关键词: 骨关节炎;新风胶囊;miR-23a-3p;PTEN/PI3K/AKT/mTOR;免疫炎症反应

Abstract: Objective To observe the inhibitory effect of Xinfeng capsule (XFC) on immune inflammatory response in the co-culture system of chondrocytes and CD4+ T cells from patients with osteoarthritis (OA). Methods Thirty OA patients and 30 healthy subjects were examined for the expression of miR-23a-3p/PTEN/PI3K/AKT/mTOR. The changes in the miR-23a-3p/PTEN/PI3K/AKT/mTOR pathway and the clinical indicators of the OA patients after XFC treatment were observed. OA-CD4+T cells and OA-Chondrocytes cells were cultured in Transwel chambers, and the expressions of miR-23a-3p, PTEN, PI3K, AKT and mTOR mRNA were detected by RT-PCR; the levels of IL-1β, IL-6, IL-10 and TNF-α were detected by ELISA. The protein expressions of PTEN, PI3K, AKT, p-AKT, mTOR and p- mTOR were detected by Western blotting. Results Compared with healthy individuals, OA patients showed significantly increased expressions of miR-23a-3p, PTEN, PI3K, AKT, IL-1β, IL-6 and TNF-α and lowered expressions of PTEN and IL-10 (P<0.01). Positive correlations were found between miR-23a-3p and IL-6 and between PI3K and IL-10; mTOR was positively correlated with IL-6, IL-10, complement C3 and C4 (P<0.01 or 0.05). Intervention with XFC obviously down-regulated the expressions of IL-1β, IL-6, and TNF-α and up-regulated the expression of IL-10 (P<0.01). In the cell co-culture systems, the expressions of miR-23a-3p, PI3K, Akt, mTOR, IL-1β, IL-6 and TNF-α were up-regulated while the expressions of PTEN and IL-10 were down-regulated in the model group (P<0.01). Overexpression of miR-23a-3p significantly up-regulated the expressions of IL-1β, IL-6, TNF-α, miR-23a-3p, PI3K, AKT and mTOR and lowered the expressions of PTEN and IL-10 (P<0.01 or 0.05).

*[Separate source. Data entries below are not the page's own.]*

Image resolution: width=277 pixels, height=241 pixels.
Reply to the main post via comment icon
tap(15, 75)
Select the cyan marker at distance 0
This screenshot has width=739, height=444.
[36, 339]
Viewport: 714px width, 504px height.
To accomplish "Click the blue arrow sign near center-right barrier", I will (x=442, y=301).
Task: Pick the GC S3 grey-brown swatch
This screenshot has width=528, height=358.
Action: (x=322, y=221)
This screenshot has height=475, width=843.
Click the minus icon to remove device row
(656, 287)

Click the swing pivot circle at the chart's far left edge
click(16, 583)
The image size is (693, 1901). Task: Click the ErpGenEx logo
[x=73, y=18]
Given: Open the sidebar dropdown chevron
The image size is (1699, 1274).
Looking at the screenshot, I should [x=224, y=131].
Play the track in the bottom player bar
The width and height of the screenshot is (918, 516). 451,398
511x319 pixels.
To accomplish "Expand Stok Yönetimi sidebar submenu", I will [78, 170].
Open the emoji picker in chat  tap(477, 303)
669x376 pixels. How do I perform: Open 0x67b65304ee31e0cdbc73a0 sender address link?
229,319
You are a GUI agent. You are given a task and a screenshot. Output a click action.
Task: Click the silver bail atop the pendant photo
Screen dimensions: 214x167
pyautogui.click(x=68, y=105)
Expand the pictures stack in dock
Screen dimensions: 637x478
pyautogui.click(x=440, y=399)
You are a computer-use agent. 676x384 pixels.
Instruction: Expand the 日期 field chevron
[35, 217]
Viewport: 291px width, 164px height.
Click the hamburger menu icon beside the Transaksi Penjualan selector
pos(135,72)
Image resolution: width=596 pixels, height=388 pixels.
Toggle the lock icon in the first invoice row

The expressions of IL-1β, IL-6, TNF-α, miR-23a-3p, PI3K, AKT and mTOR were down-regulated and the expressions of IL-10 and PTEN were up-regulated in XFC-treated cells (P<0.01 or 0.05). Conclusion XFC can reduce the inflammatory response in patients with OA by down-regulating the expression of miR-23a-3p, inhibiting the activation of the PTEN/PI3K/AKT/mTOR pathway, and regulating the expression of IL-1β, IL-6, IL-10 and TNF-α.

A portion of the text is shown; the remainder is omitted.